Turn the listing below into a JSON list of strings with one string per line, omitting blank lines. Leave the pictures out.
-- Start of ENTRIES PROVIDED --
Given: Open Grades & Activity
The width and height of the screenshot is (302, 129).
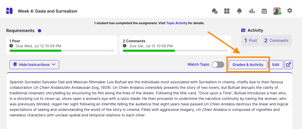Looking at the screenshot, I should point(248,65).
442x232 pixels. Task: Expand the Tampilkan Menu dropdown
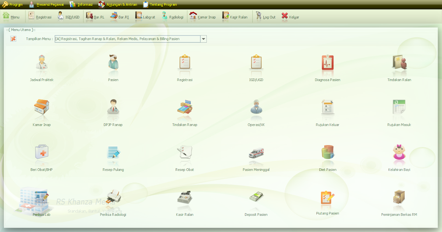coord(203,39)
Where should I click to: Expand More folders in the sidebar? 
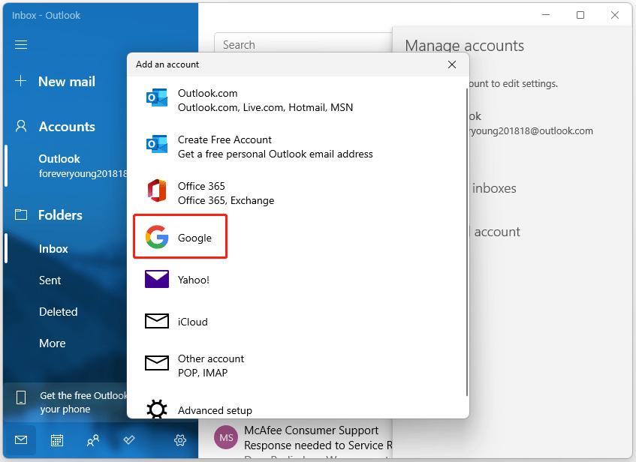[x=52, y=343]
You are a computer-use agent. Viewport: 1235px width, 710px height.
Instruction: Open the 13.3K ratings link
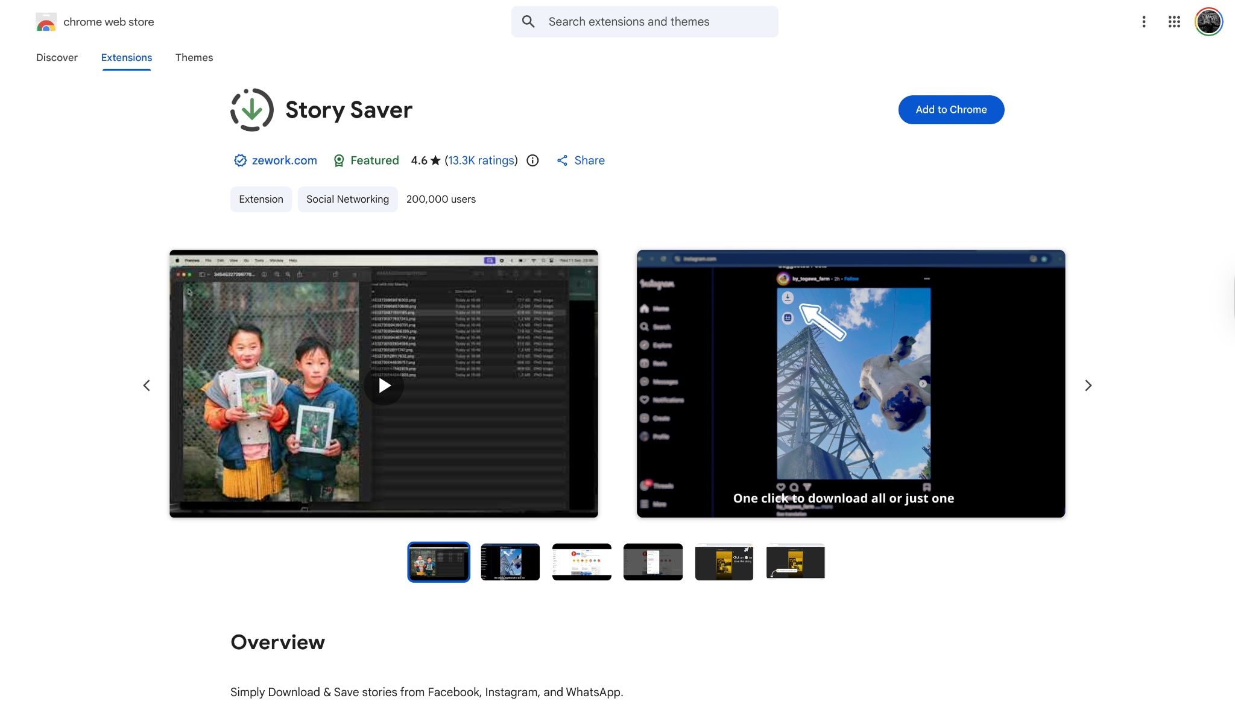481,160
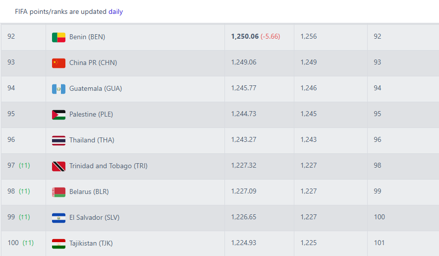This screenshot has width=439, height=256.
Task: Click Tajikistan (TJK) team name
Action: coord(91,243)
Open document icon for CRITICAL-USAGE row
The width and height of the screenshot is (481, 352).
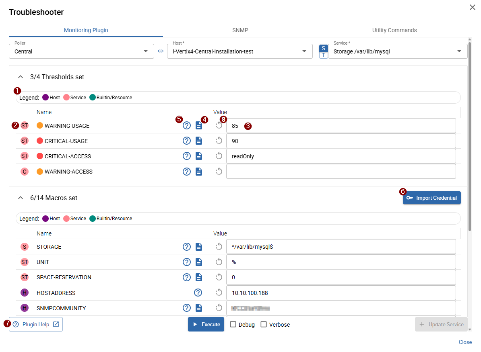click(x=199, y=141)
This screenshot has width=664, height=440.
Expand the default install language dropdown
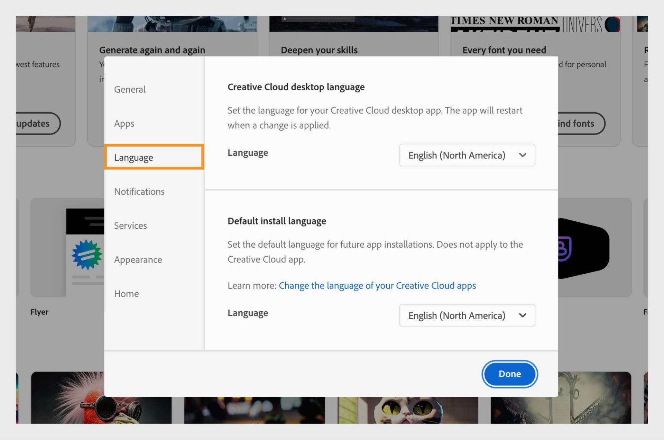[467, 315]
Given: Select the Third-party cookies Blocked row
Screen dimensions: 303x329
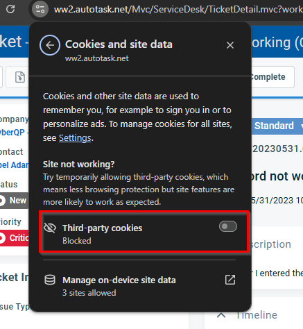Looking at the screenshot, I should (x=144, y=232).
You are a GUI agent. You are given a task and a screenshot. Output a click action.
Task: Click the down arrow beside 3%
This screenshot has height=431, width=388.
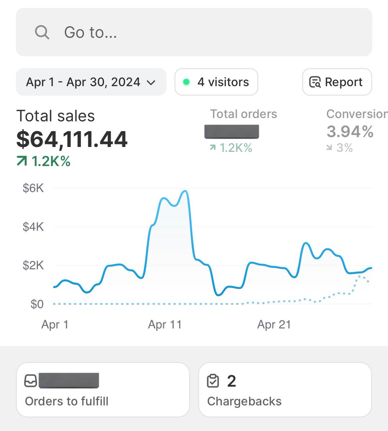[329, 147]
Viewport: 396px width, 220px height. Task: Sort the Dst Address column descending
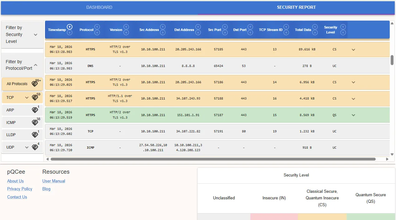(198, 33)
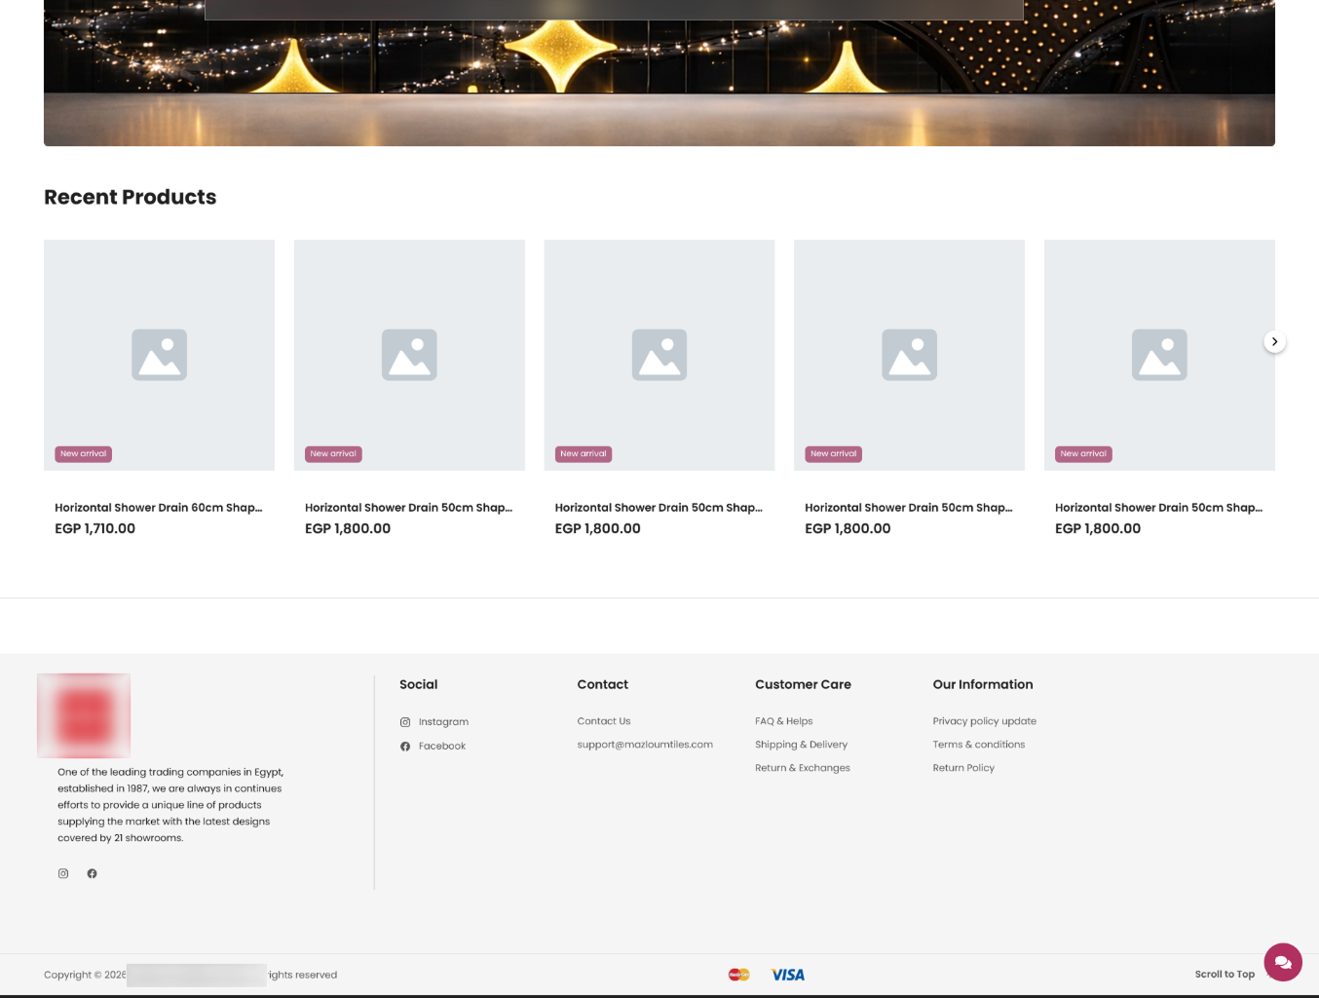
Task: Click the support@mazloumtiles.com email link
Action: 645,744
-- End of ENTRIES PROVIDED --
WRITTEN REPLY:
[
  "Given: Open Grades & Activity",
  "The width and height of the screenshot is (302, 129).",
  "Looking at the screenshot, I should point(248,65).",
  "442x232 pixels. Task: Expand the Tampilkan Menu dropdown",
  "coord(203,39)",
  "Where should I click to: Expand More folders in the sidebar? ",
  "[x=52, y=343]",
  "You are a computer-use agent. Viewport: 1235px width, 710px height.",
  "Instruction: Open the 13.3K ratings link",
  "481,160",
  "This screenshot has width=439, height=256.",
  "Task: Click Tajikistan (TJK) team name",
  "Action: coord(91,243)",
  "Open document icon for CRITICAL-USAGE row",
  "The width and height of the screenshot is (481, 352).",
  "click(x=199, y=141)",
  "This screenshot has width=664, height=440.",
  "Expand the default install language dropdown",
  "[467, 315]",
  "Given: Select the Third-party cookies Blocked row",
  "Screen dimensions: 303x329",
  "Looking at the screenshot, I should (x=144, y=232).",
  "You are a GUI agent. You are given a task and a screenshot. Output a click action.",
  "Task: Click the down arrow beside 3%",
  "This screenshot has height=431, width=388.",
  "[329, 147]",
  "Viewport: 396px width, 220px height. Task: Sort the Dst Address column descending",
  "(198, 33)",
  "Task: Click the support@mazloumtiles.com email link",
  "Action: 645,744"
]